18/1/12

CÓDIGO GENÉTICO

IGNACIO FERNÁNDEZ DE MATA

DIARIO DE BURGOS, 18/01/2012


   Como muy bien explicó Eric Hobsbawm, una y otra vez el pasado se construye a partir de la interesada ensoñación del mismo. Esa construcción se hace, obviamente, desde situaciones de poder y control de medios de comunicación. Se trata, entre otras cosas, de generar mitos e imágenes que apunten, orienten, influyan o modelicen la sociedad en una dirección concreta. Tales mitificaciones responden a programas ideológicos que usan el pasado para construir intencionadamente el presente. Esos relatos no deben ser confundidos con la Historia (aunque así lo pretendan sus valedores).
   Estos días pasados hemos visto la erección mitográfica de Manuel Fraga a raíz de su muerte: todos los medios de comunicación invadidos por panegíricos desmedidos sobre el gran patrón, el  hiperpolítico clarividente, demócrata de primera hornada, que con 89 años seguía ocupando un escaño senatorial. Muchas son desde luego, las cosas que se pueden decir de Fraga Iribarne,  pero hacerlo pasar por el Moisés español que condujo la dictadura franquista a la democracia no deja de ser un absoluto exceso conveniente a los tiempos presentes. El conocido aperturismo de Fraga durante el franquismo no dejaba de ser una vuelta de tuerca más al reajuste del sistema dictatorial.

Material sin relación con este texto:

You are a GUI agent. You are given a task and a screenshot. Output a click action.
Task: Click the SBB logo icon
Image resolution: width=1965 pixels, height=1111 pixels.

Fraga fue, ante todo, un hombre que buscó el poder y lo ejerció sin complejos. Su gran capacidad de adaptación y cálculo para ocupar espacios políticos no hacen exactamente de él un demócrata. Su afán por el mando, el orden y las esencias,  en la más pura línea franquista, significó la inserción de un ADN hiperderechista en la democracia con la creación de Alianza Popular, un partido que se negó a suscribir los Pactos Políticos de la Moncloa, eje matriz de nuestra democracia, suscribiendo solo los pactos económicos. (De ahí la posterior exaltación en el refundado PP de aquellos que procedieran de UCD y dieran un mayor barniz democrático al partido, una suerte de segunda genética, que no era precisamente la de don Manuel).
   En fin, ya hay nuevo santo conservador, pero el gato y la liebre siguen siendo cosas distintas. Descansen el finado y las malas conciencias. Veremos si esta vez los mitos hacen su trabajo.